BEGIN Data for the task

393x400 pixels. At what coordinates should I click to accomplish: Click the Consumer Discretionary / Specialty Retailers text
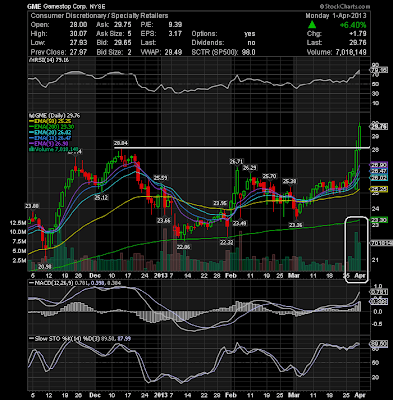pyautogui.click(x=99, y=16)
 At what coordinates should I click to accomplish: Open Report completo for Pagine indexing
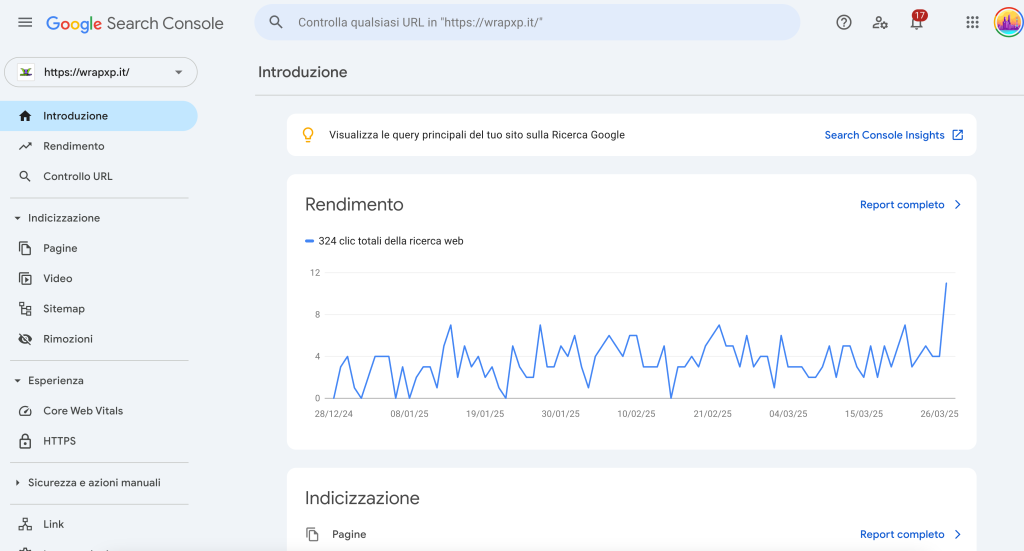pos(910,535)
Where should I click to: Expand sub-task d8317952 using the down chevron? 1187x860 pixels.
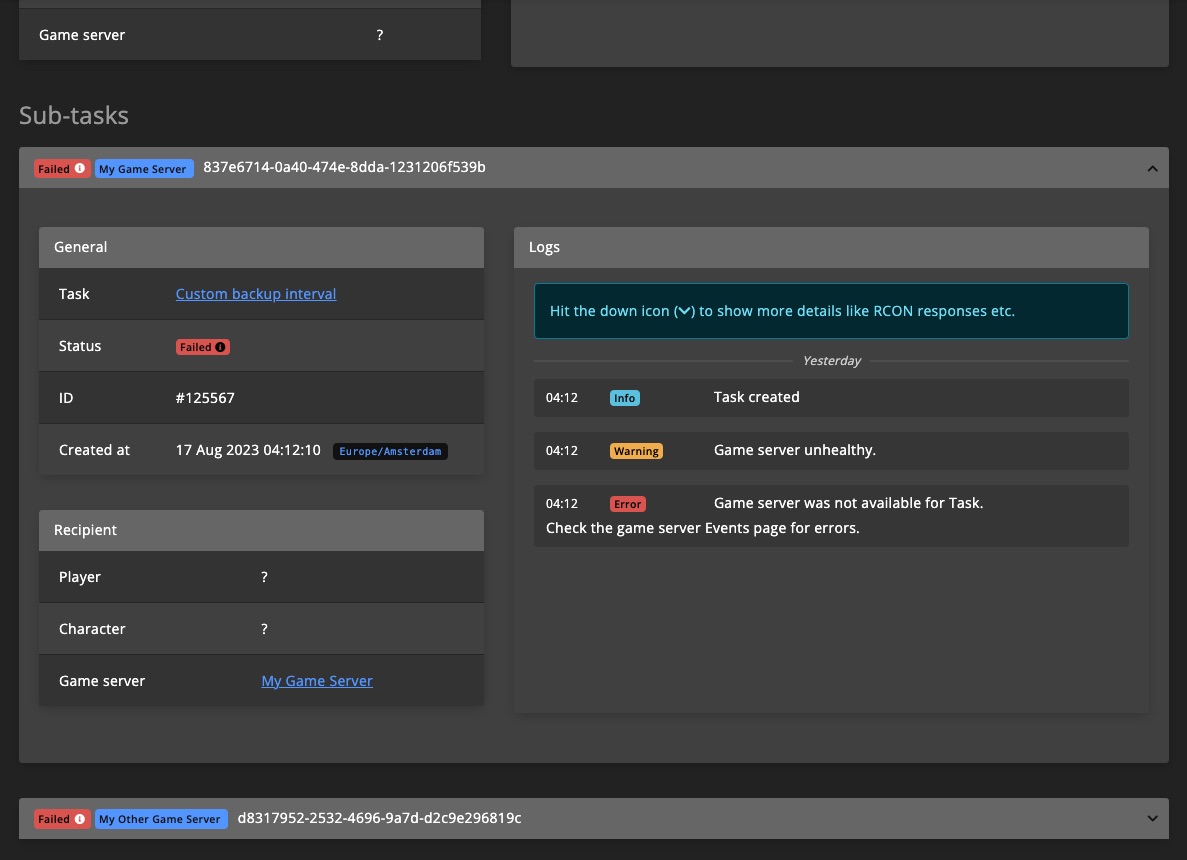[1152, 818]
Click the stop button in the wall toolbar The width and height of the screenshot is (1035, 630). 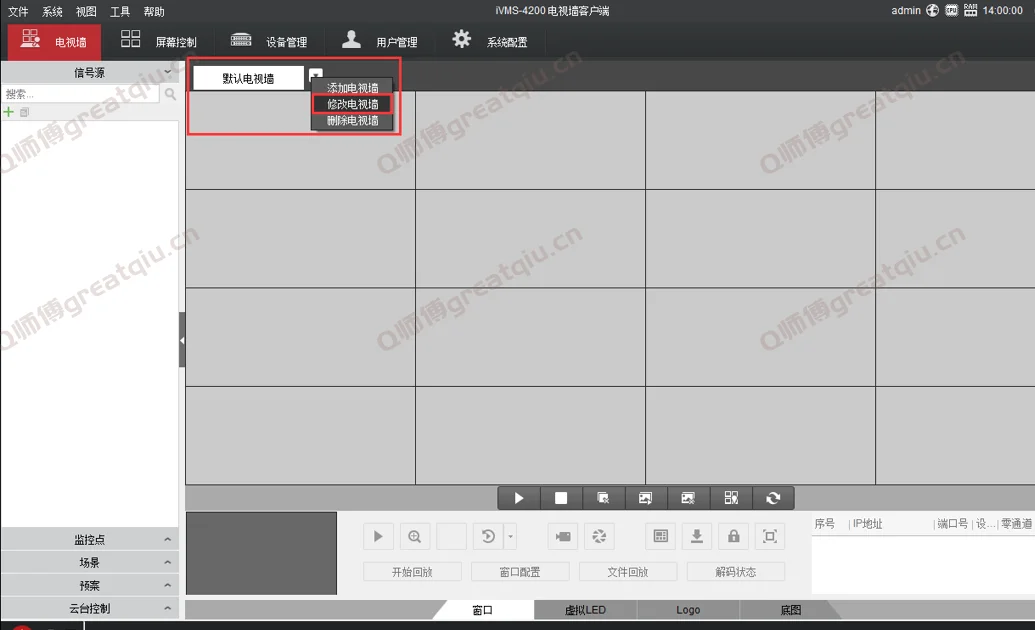coord(561,498)
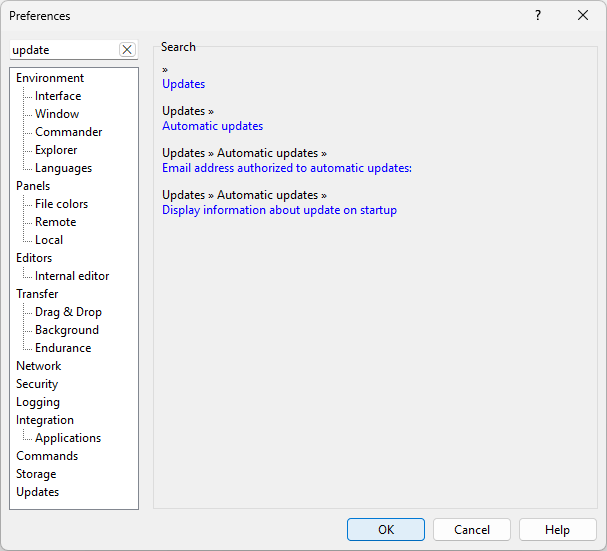Open the Interface preferences page
This screenshot has height=551, width=607.
[58, 96]
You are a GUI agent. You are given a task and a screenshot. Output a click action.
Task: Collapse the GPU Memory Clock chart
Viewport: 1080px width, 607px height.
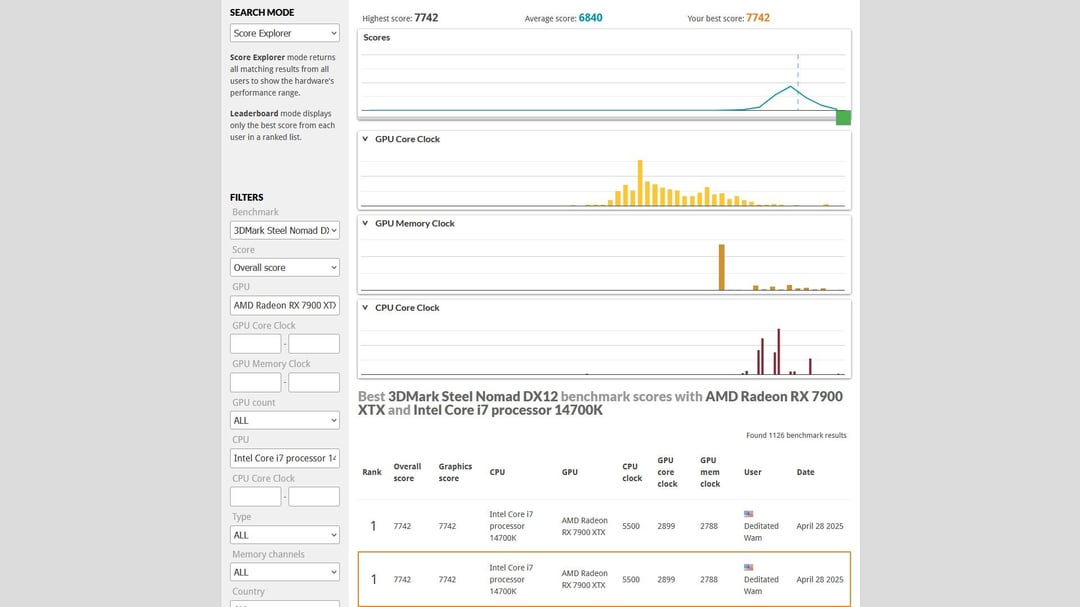tap(365, 223)
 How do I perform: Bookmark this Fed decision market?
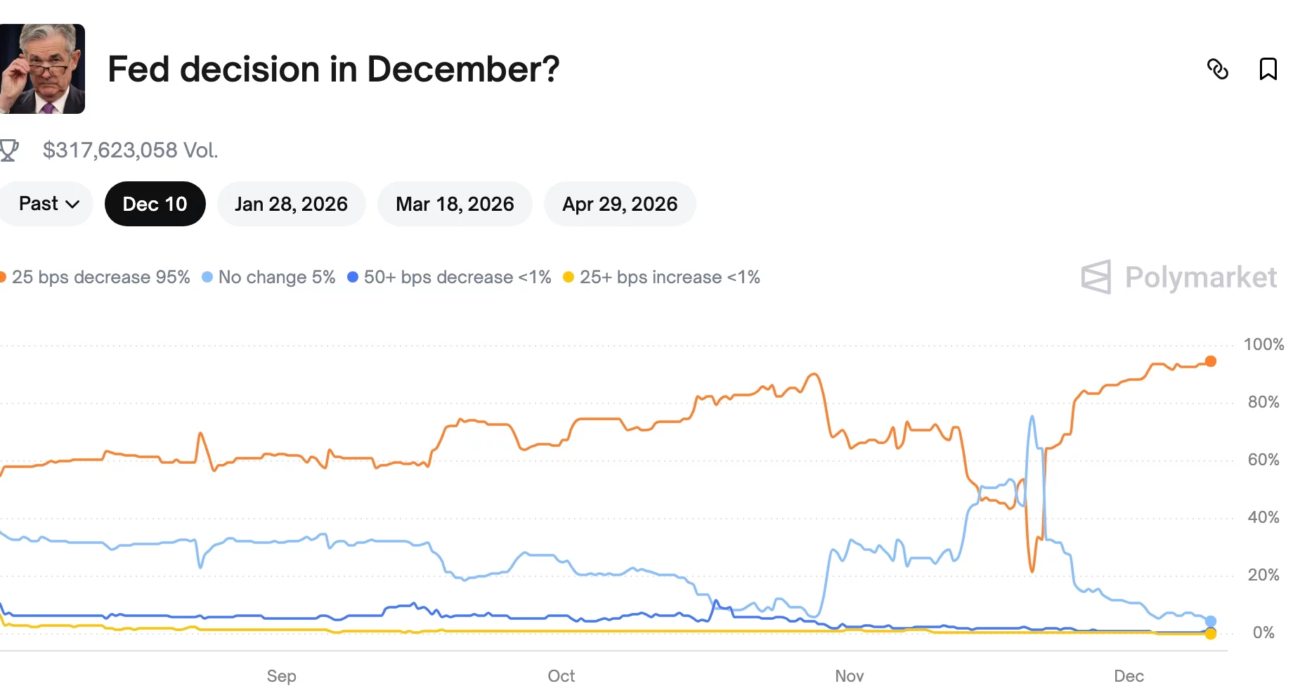click(x=1268, y=69)
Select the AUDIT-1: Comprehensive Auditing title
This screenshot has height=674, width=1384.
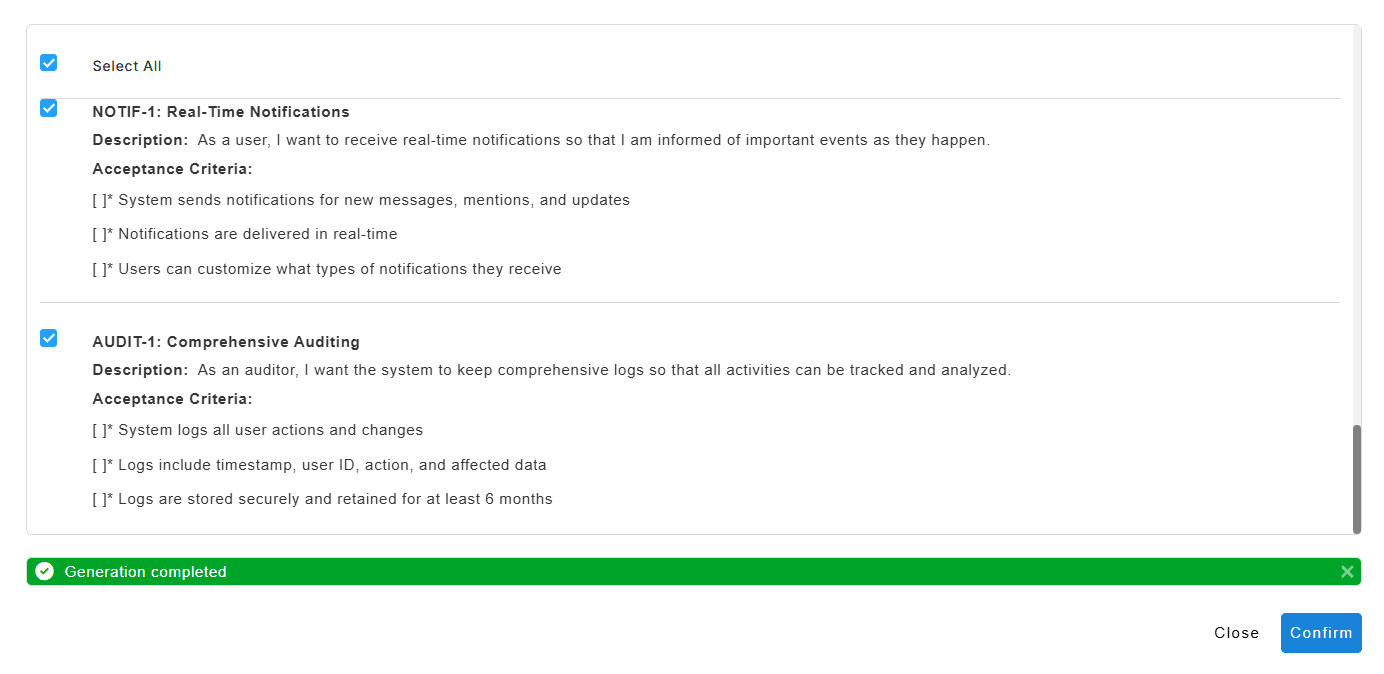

END Data for the task

» **What is needed**:
Output precisely the lines in the material above from the line containing "How do I perform: Bookmark" through its last line, and omit pictures.

» **The answer**:
 How do I perform: Bookmark this Fed decision market?
click(x=1268, y=69)
Select the AUDIT-1: Comprehensive Auditing title
This screenshot has height=674, width=1384.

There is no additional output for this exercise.